Le Liban, paradis de tous les vices

Retrouvons le Liban de Gebran Khalil Gebran : « Vous avez votre Liban et j’ai le mien, vous avez votre Liban avec ses dilemmes et j’ai le mien avec sa beauté, vous avez votre Liban avec tous ses intérêts et toutes ses tendances et j’ai le mien avec tous ses rêves et toutes ses attentes. »

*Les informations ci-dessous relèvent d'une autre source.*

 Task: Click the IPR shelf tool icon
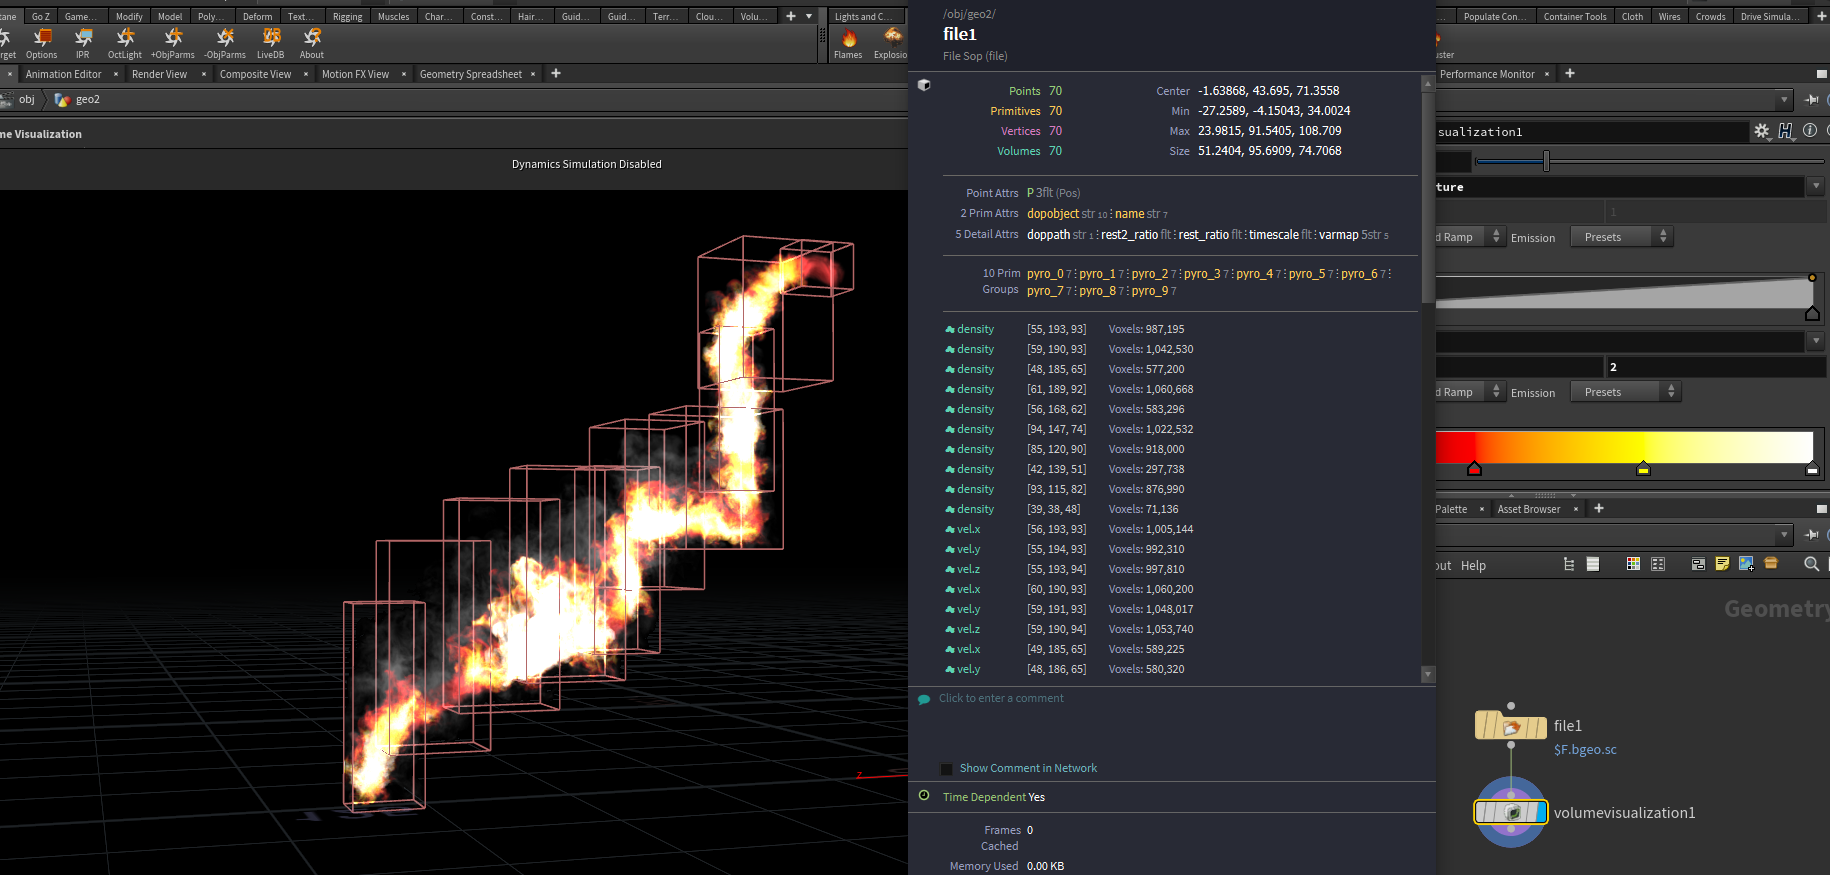click(83, 39)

Dans un abîme où nous nous trouvons et avec tant de vices, la sortie est possible. Si nous en sommes arrivés là, voyons les choses en face. Dans une région tourmentée et instable qu’est le Moyen-Orient, le Liban pourrait-il espérer rester en paix. À croire que les responsables des pays de la région continuent à perpétuer une tromperie dans leur gestion de leurs gouvernements. Ils s’agrippent à leurs privilèges, à l’exploitation des ressources des pays, à écraser les opposants et à jouir des démocraties illibérales. Ce sont en général des incompétents couronnés par un suffrage universel abusé. Dans le Liban, les disputes sont multiples, changer le régime démocratique, changer l’État, changer la Constitution, changer le système confessionnel, changer le système électoral. C’est en fait l’état d’esprit des responsables qu’il est nécessaire de changer ou bien de changer les responsables. En réalité, ce n’est pas le régime ou la Constitution qui fonctionnent mal, mais ce sont les personnes qui pervertissent la Constitution et la détournent à leur profit. Ces personnes sont comme les pirates sur les côtes de la Somalie il y a quelques années qui tentaient la chance pour faire fortune, des hors-la-loi.

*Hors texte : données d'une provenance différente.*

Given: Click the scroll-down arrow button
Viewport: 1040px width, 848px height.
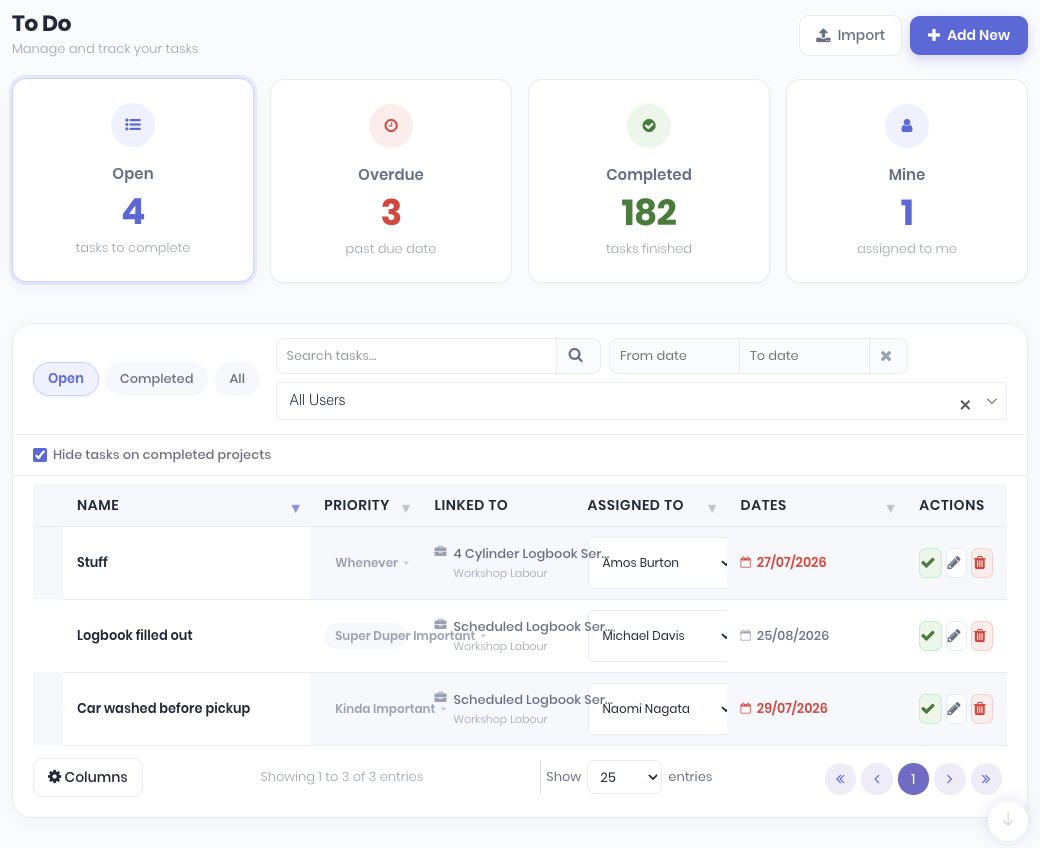Looking at the screenshot, I should tap(1008, 820).
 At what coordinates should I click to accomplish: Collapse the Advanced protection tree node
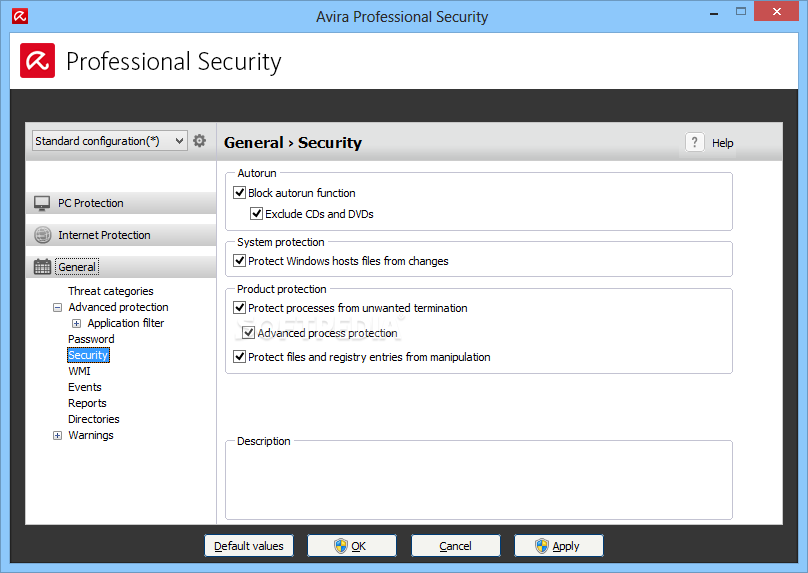click(57, 308)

Que reste-t-il de la structure harmonieuse du pays, de la stabilité du pays ? Après des centaines de milliers de morts et autant de blessés, que font les responsables ?

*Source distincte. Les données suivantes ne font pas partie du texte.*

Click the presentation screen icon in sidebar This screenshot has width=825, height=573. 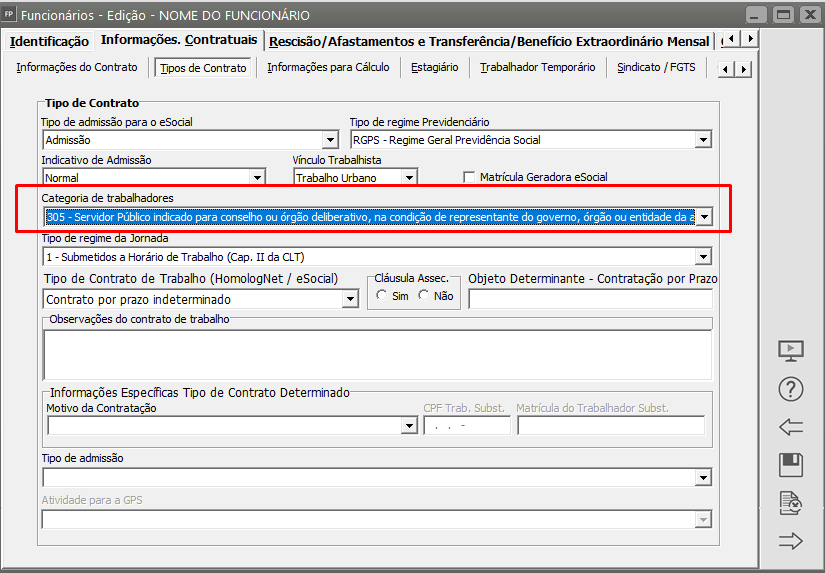pyautogui.click(x=790, y=351)
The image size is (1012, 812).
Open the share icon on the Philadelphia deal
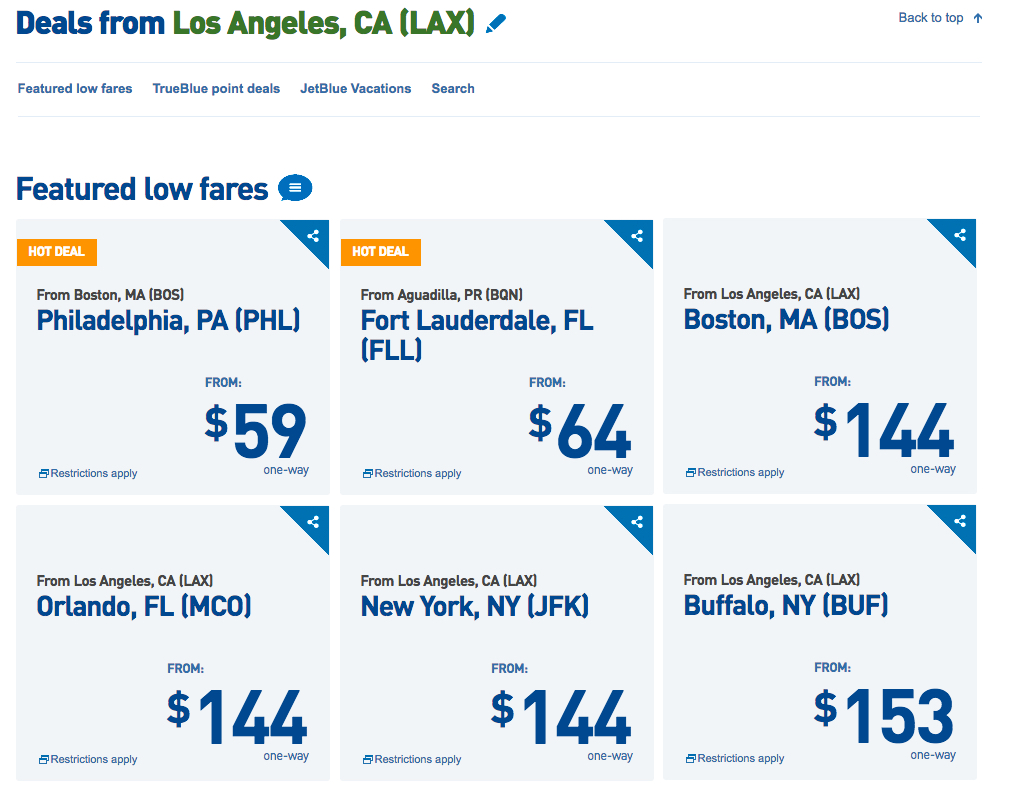point(313,236)
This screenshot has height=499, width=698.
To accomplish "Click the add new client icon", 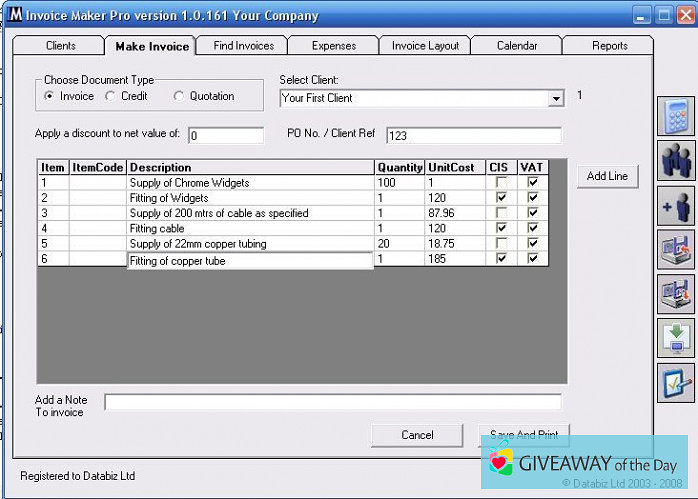I will point(676,205).

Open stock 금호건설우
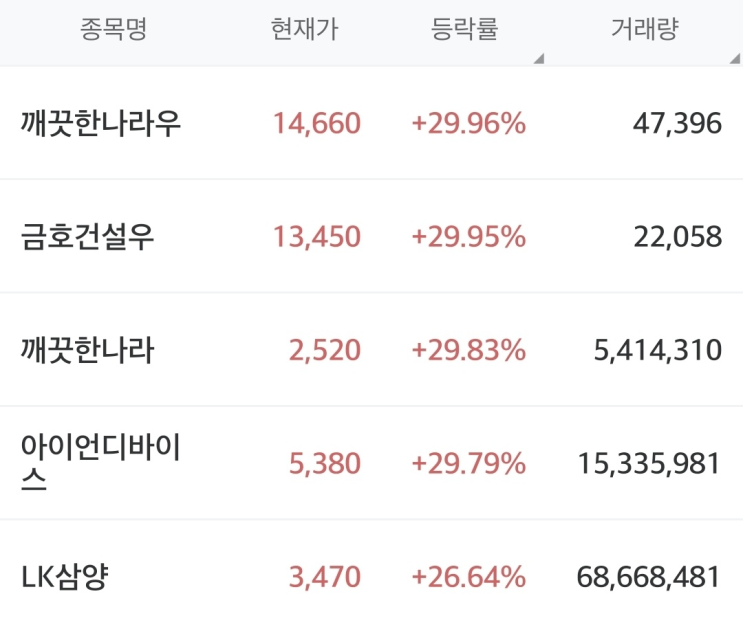pos(88,237)
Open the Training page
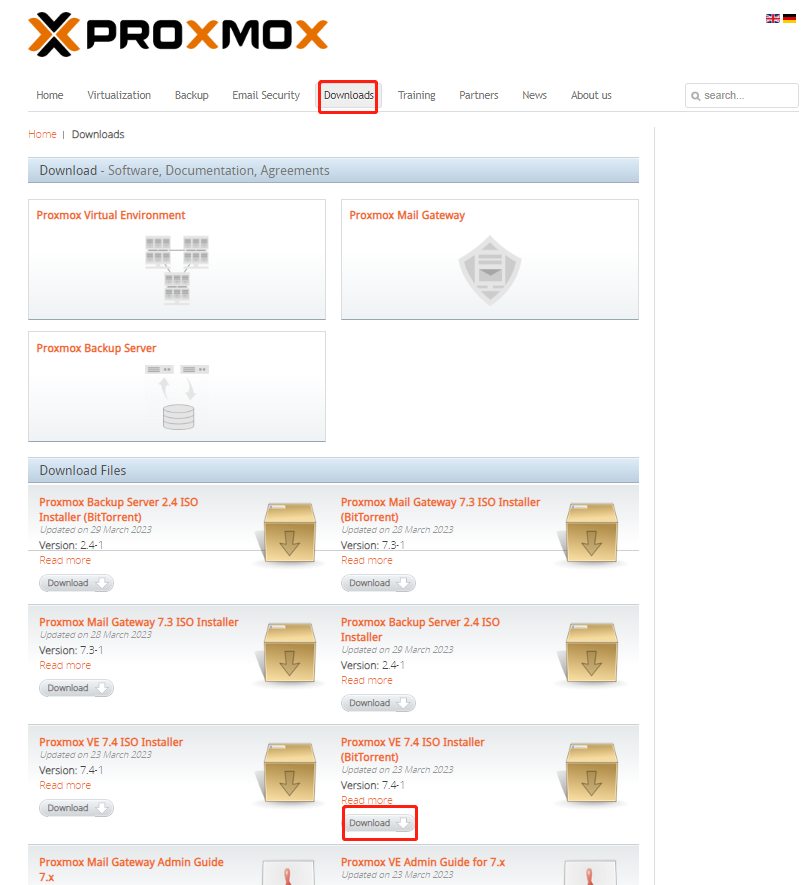Viewport: 801px width, 885px height. pyautogui.click(x=416, y=95)
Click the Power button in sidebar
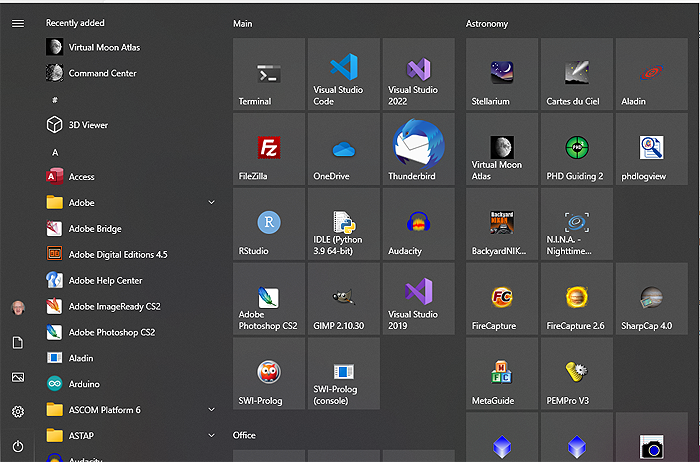 tap(17, 446)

Après l’explosion meurtrière du port, qu’ont fait les responsables ?

Avec l’invasion des réfugiés syriens et celle des réfugiés palestiniens, qu’ont fait les responsables ?

Après la décadence et la décomposition de l’État et le blocage de l’administration, qu’ont fait les responsables ? Devant l’éclosion de la production et du trafic de drogues, qu’ont fait les responsables ? Et enfin, devant le trafic de tout genre à travers les frontières toutes ouvertes, qu’ont fait les responsables ? La liste peut continuer. Un président de la République introuvable. Un gouvernement et son président qui tournent en rond et ne trouvent pas les moyens de bien gouverner. Des ministres qui viennent par une étiquette communautaire continuent à jouer les entremetteurs et les souteneurs pour favoriser leur clientèle. En fait, le ministre doit travailler à des plans intéressant tout le pays et non sa communauté. La majorité des responsables vivent une déviance identitaire qui perturbe leur action nationale. Ils sont loin de l’intérêt national (grands projets, vision d’avenir, améliorer la condition des travailleurs, l’avenir des jeunes…). Ils soutiennent des hors-la-loi, la mainmise sur les biens d’autrui, une politique du fait accompli. Le Parlement supposé être le lieu de dialogue et d’échanges, son président décrète la fermeture des portes tout le temps tout en clamant l’appel au dialogue. On est dans l’équation suivante : tout parle de tout, tout parle de plus en plus, mais en fait on se parle de moins en moins.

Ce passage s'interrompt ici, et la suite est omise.